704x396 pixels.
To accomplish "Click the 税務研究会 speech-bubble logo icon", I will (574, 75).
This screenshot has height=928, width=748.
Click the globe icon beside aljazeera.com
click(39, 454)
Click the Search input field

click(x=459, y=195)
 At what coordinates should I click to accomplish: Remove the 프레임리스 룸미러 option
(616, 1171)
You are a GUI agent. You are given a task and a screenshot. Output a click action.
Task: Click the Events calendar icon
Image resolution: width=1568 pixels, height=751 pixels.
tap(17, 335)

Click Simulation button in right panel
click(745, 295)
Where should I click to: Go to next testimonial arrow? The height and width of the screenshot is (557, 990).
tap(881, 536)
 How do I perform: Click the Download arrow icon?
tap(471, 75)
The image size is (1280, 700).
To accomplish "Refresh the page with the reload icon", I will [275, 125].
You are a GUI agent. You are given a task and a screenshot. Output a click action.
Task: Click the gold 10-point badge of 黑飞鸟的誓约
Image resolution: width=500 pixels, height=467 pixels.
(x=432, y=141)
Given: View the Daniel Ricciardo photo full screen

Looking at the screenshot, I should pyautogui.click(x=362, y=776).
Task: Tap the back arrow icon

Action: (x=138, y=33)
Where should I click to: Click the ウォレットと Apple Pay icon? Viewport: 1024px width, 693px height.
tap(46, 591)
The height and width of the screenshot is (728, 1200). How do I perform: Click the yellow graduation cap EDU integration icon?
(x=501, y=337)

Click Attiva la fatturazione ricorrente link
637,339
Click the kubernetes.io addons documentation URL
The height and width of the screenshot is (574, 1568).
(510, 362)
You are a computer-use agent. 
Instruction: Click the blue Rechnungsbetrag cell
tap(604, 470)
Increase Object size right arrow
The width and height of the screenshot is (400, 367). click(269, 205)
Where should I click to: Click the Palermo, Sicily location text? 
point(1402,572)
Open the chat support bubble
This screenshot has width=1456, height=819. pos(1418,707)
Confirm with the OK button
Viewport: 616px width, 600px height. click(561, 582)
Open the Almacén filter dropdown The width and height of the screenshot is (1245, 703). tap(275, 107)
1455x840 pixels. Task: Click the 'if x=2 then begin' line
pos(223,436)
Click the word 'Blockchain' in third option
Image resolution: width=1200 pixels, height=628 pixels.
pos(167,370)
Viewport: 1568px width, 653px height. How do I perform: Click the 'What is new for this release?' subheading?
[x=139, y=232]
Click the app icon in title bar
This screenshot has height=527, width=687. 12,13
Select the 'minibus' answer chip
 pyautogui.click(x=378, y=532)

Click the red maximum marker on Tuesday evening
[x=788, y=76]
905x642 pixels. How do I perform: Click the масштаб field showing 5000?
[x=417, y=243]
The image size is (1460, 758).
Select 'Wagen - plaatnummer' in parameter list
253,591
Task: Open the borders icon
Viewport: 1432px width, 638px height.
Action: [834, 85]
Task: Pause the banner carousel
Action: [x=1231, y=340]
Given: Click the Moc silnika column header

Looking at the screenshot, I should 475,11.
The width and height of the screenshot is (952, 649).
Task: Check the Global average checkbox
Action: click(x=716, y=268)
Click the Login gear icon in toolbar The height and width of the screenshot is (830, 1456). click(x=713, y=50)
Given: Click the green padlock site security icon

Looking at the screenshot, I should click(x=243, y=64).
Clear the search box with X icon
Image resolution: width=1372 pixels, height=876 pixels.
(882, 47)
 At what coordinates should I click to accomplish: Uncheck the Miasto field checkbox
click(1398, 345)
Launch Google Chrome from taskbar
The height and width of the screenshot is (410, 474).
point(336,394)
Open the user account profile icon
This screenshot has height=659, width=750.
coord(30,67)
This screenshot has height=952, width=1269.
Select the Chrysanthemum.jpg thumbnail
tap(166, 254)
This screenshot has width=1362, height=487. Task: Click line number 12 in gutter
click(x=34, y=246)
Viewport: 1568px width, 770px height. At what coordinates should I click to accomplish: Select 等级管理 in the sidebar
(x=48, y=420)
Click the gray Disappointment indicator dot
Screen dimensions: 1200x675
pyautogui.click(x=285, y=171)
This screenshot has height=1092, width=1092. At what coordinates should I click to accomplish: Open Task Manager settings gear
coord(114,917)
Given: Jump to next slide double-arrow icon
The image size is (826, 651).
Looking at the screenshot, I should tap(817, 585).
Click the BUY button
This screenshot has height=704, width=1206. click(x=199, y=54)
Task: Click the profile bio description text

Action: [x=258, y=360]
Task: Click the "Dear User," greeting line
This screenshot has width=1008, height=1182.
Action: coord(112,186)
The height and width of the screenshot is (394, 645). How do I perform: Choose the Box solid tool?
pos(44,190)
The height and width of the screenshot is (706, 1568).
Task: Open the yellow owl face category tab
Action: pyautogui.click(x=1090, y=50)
====
Your objective: At the line containing "Open the user account profile icon", start copying. Continue exactly through the final line of the entries above and stop there.

Response area:
Open the user account profile icon
This screenshot has height=659, width=750.
coord(30,67)
This screenshot has height=952, width=1269.
Select the Chrysanthemum.jpg thumbnail
tap(166, 254)
This screenshot has width=1362, height=487. Task: Click line number 12 in gutter
click(x=34, y=246)
Viewport: 1568px width, 770px height. At what coordinates should I click to accomplish: Select 等级管理 in the sidebar
(x=48, y=420)
Click the gray Disappointment indicator dot
Screen dimensions: 1200x675
pyautogui.click(x=285, y=171)
This screenshot has height=1092, width=1092. At what coordinates should I click to accomplish: Open Task Manager settings gear
coord(114,917)
Given: Jump to next slide double-arrow icon
The image size is (826, 651).
Looking at the screenshot, I should tap(817, 585).
Click the BUY button
This screenshot has height=704, width=1206. click(x=199, y=54)
Task: Click the profile bio description text

Action: [x=258, y=360]
Task: Click the "Dear User," greeting line
This screenshot has width=1008, height=1182.
Action: coord(112,186)
The height and width of the screenshot is (394, 645). How do I perform: Choose the Box solid tool?
pos(44,190)
The height and width of the screenshot is (706, 1568).
Task: Open the yellow owl face category tab
Action: pyautogui.click(x=1090, y=50)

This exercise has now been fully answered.